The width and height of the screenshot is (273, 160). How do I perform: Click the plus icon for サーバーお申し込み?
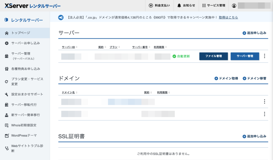pos(7,43)
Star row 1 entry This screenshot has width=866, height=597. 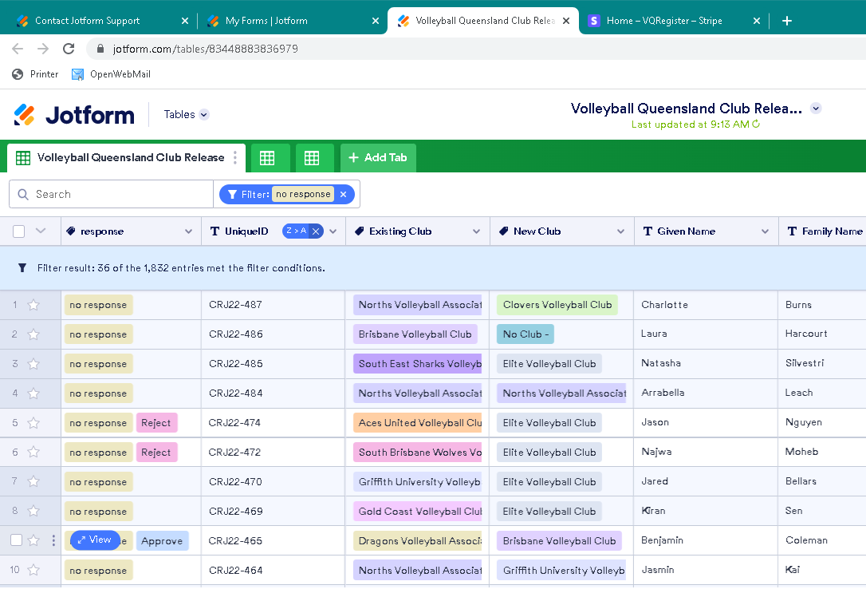point(33,305)
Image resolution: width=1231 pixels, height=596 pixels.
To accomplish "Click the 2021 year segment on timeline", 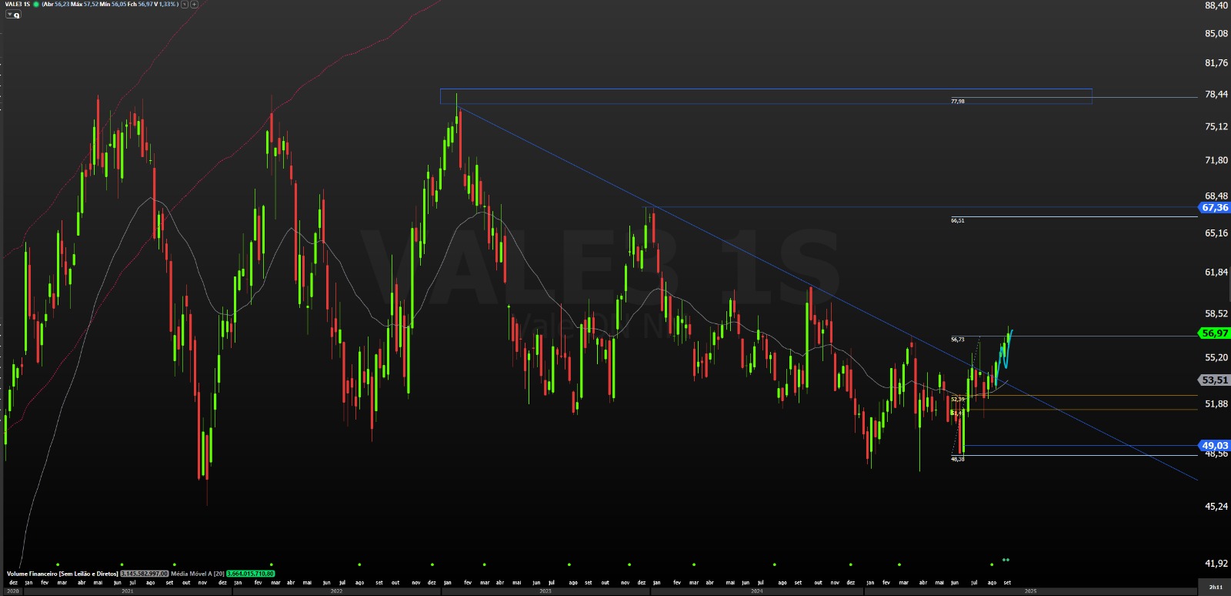I will (x=128, y=591).
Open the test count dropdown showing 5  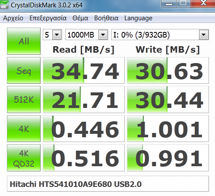click(x=53, y=35)
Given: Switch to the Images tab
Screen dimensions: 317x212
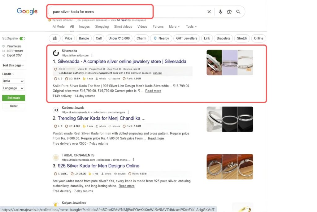Looking at the screenshot, I should point(84,27).
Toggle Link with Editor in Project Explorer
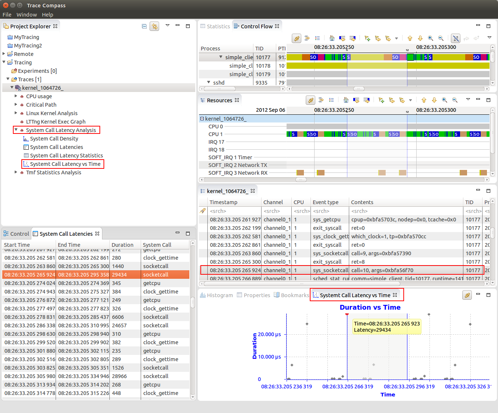 point(154,26)
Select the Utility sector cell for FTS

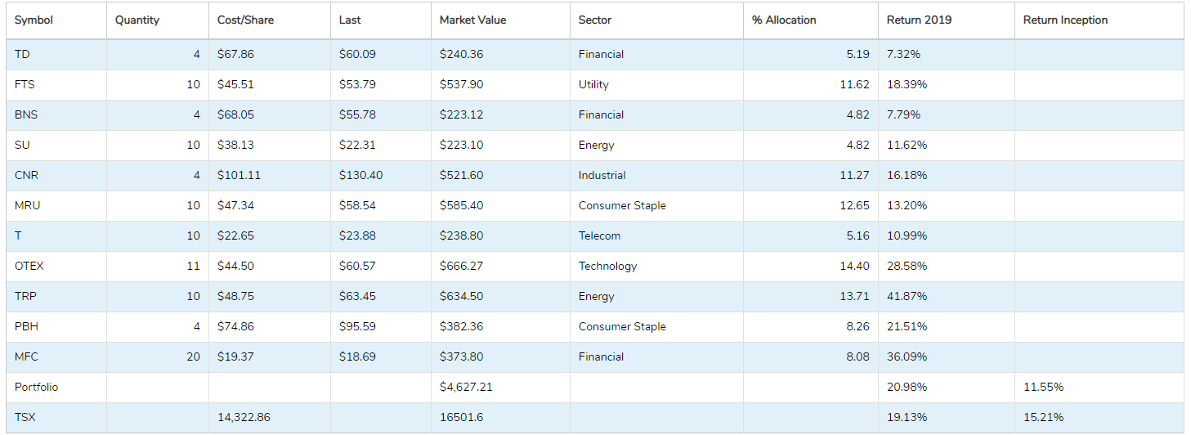click(593, 85)
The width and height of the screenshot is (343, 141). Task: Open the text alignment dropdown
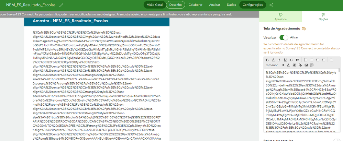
◇ ◇ ◇ ◇ ◇ ◇ ◇
→ Task
In the data, swap "Project Explorer" for "Package Explorer" in the lines from the one holding "Given: Switch to the Images tab" through the end, inclusive, and write those lines out again with nothing else changed. Leave the pictures out.

→ Result of this exercise
Given: Switch to the Images tab
Screen dimensions: 317x212
Looking at the screenshot, I should point(84,27).
Toggle Link with Editor in Package Explorer
 point(154,26)
Select the Utility sector cell for FTS

click(593, 85)
The width and height of the screenshot is (343, 141). Task: Open the text alignment dropdown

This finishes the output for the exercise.